Alaska ferry catches fire in the narrows
By Grant Warkentin, Mirror Staff, Jul 05 2006
Emergency services were prepared for the worst after an engine fire crippled an American ferry near Campbell River July 1.
The MV Columbia, a 418-foot American ferry capable of carrying 625 passengers and 134 vehicles, was on its way from Bellingham, Wash., to Anchorage, Alaska, when there was an electrical fire in the engine room early in the morning on Canada Day. The fire began just before 5 a.m. and as it was passing through the Seymour Narrows near Separation Head the ship made a distress call to the Joint Rescue Co-ordination Centre in Victoria.

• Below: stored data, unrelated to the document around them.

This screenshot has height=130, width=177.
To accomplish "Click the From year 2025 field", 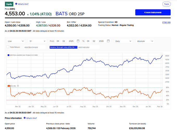I will pos(71,41).
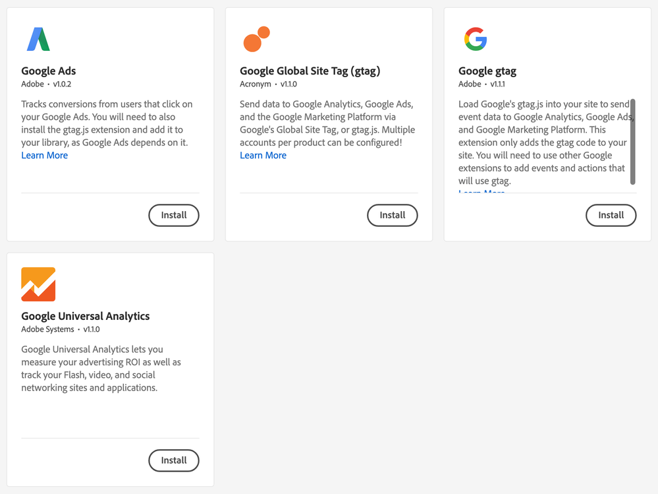Image resolution: width=658 pixels, height=494 pixels.
Task: Click the orange Acronym circles logo
Action: [256, 39]
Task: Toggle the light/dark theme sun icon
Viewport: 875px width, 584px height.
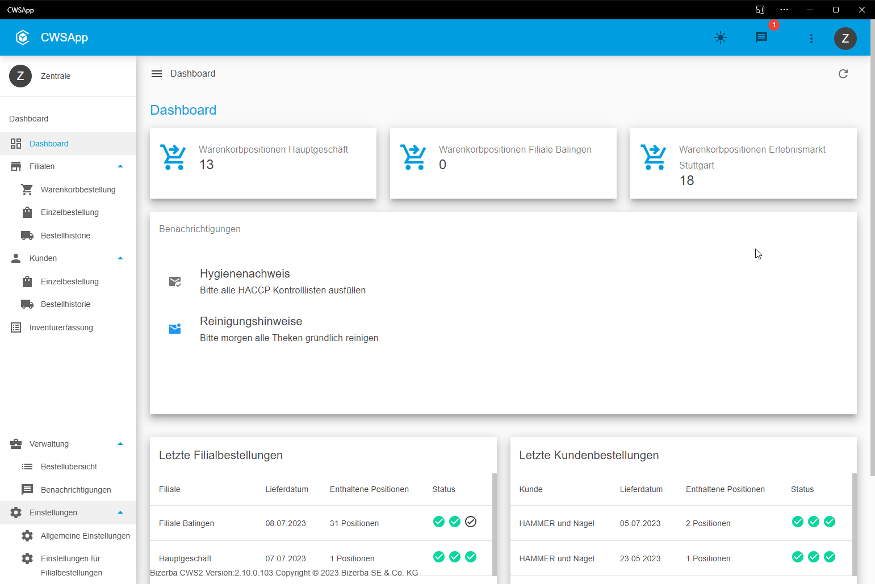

Campbell River assistant fire chief Tim Paul said the ferry crew was able to get the fire under control and no one was hurt. “They contained the fire and put it out themselves,” he said. “There were no injuries from fire or smoke inhalation for the passengers and crew.”
However, the ferry’s captain brought the ship into Duncan Bay where the Coast Guard and Transport Canada gave it a thorough investigation to make sure it was seaworthy. While the ship was being investigated, local firefighters were ready at Catalyst’s Elk Falls paper mill, which has a dock big enough to receive the ferry. “We just stood by at the pulp mill dock,” Paul said.
Paul said emergency services were prepared for the worst. The fire department activated the city’s emergency preparedness plan, which is designed to streamline and hasten emergency services in the event of a disaster. Buses were ready to take ferry passengers to relief stations at the community centre. Canada customs was prepared to deal with the 352 American passengers and crew aboard the ferry, if they needed to disembark.
Security was beefed up at Catalyst’s dock to deal with the American vessel. The paper mill also activated its own emergency response team. However, said Paul, their services were not needed. No passengers or crew needed to get off the ferry and the ship was pronounced seaworthy. “The captain was satisfied he could make it back up to Anchorage, Alaska safely,” he said.
Paul said the incident was a good test of the city’s emergency preparedness plan. “Our plan works,” he said. “We got a really good exercise out of it and nobody got hurt.” Paul said the ferry’s captain was impressed with Campbell River’s response to the fire and offered compliments when the ship was finally back underway to Alaska.
From the company website...
The M/V Columbia is the largest vessel of the Marine Highway fleet. Launched by Lockheed Shipbuilding in Seattle in 1974, the Columbia is 418 feet long, with capacity for 625 passengers and 134 vehicles (20' lengths). Its 104 total cabins include 45 four-berth units, and 59 two-berth units, 3 of which are wheelchair accessible. The Columbia boasts both a fine dining room and a cafeteria. The gift shop, cocktail lounge, solarium, and forward observation lounge round out the passenger amenities.